For children and adults, base dosing on ideal body weight. Maintaining appropriate levels of the drug in the bloodstream is crucial to the maintenance of the allograft. Foods can alter the level of the drug and time of administration. Medication must be taken at the same time every day.

Neoral is the capsular form of cyclosporine, available in 25- and 100-mg capsules. Sandimmune is the liquid form. GENGRAF is the branded generic form, available in 25- and 100-mg capsules.


Prednisone is an immunosuppressant used for treatment of autoimmune disorders.
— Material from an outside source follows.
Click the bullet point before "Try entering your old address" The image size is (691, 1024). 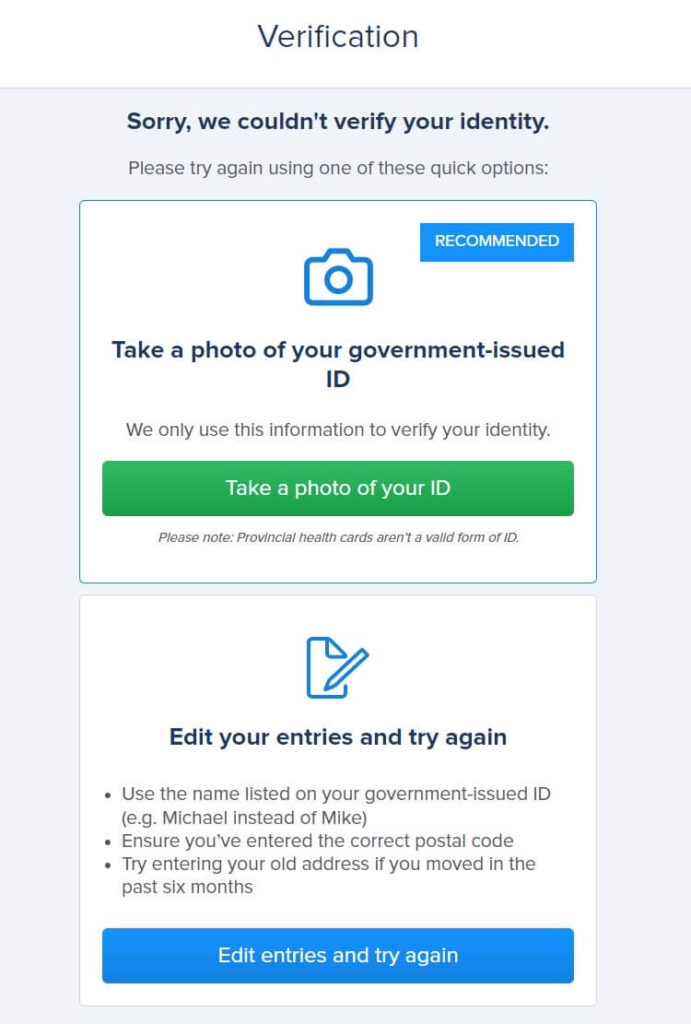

It may decrease inflammation by reversing increased capillary permeability and suppressing polymorphonuclear (PMN) leukocyte activity. It is an oral steroid with approximately 5 times the potency of endogenous steroids. Minimal to no oral prednisone should be given for the first 21 days after transplantation unless rejection occurs.

Methylprednisolone (Medrol, Solu-Medrol, A-Methapred)

Methylprednisolone is an immunosuppressant used to treat autoimmune disorders. It may decrease inflammation by reversing increased capillary permeability and suppressing PMN activity. It is the intravenous (IV) form of prednisone.

Tacrolimus (Prograf)

Tacrolimus suppresses humoral immunity (T-cell activity). It is a calcineurin inhibitor with 2-3 times the potency of cyclosporine. Tacrolimus can be used at lower doses than cyclosporine can, but it has severe adverse effects, including renal dysfunction, diabetes, and pancreatitis. Levels are adjusted according to renal function, hepatic function, and adverse effects.

Mycophenolate mofetil (CellCept, Myfortic)

Mycophenolate mofetil inhibits inosine monophosphate dehydrogenase (IMPDH) and suppresses de novo purine synthesis by lymphocytes, thus inhibiting their proliferation. It inhibits antibody production.

Azathioprine (Imuran, Azasan)

Azathioprine antagonizes purine metabolism and inhibits synthesis of DNA, RNA, and proteins. It may decrease proliferation of immune cells, which results in lower autoimmune activity. Antimetabolites are used to block the uptake of vital nutrients needed by the cells. As implied, these drugs affect not only the cells of the immune system but also other cells of the body. The potency of therapy is dose-dependent. Azathioprine is not effective treatment for acute rejection episodes but remains an economical choice for long-term immunosuppression.

Sirolimus (Rapamune)

Sirolimus, also known as rapamycin, is a macrocyclic lactone produced by Streptomyces hygroscopicus. It is a potent immunosuppressant that inhibits T-cell activation and proliferation by a mechanism that is distinct from those employed by all other immunosuppressants. This inhibition suppresses cytokine-driven T-cell proliferation by inhibiting progression from the G1 phase to the S phase in the cell cycle.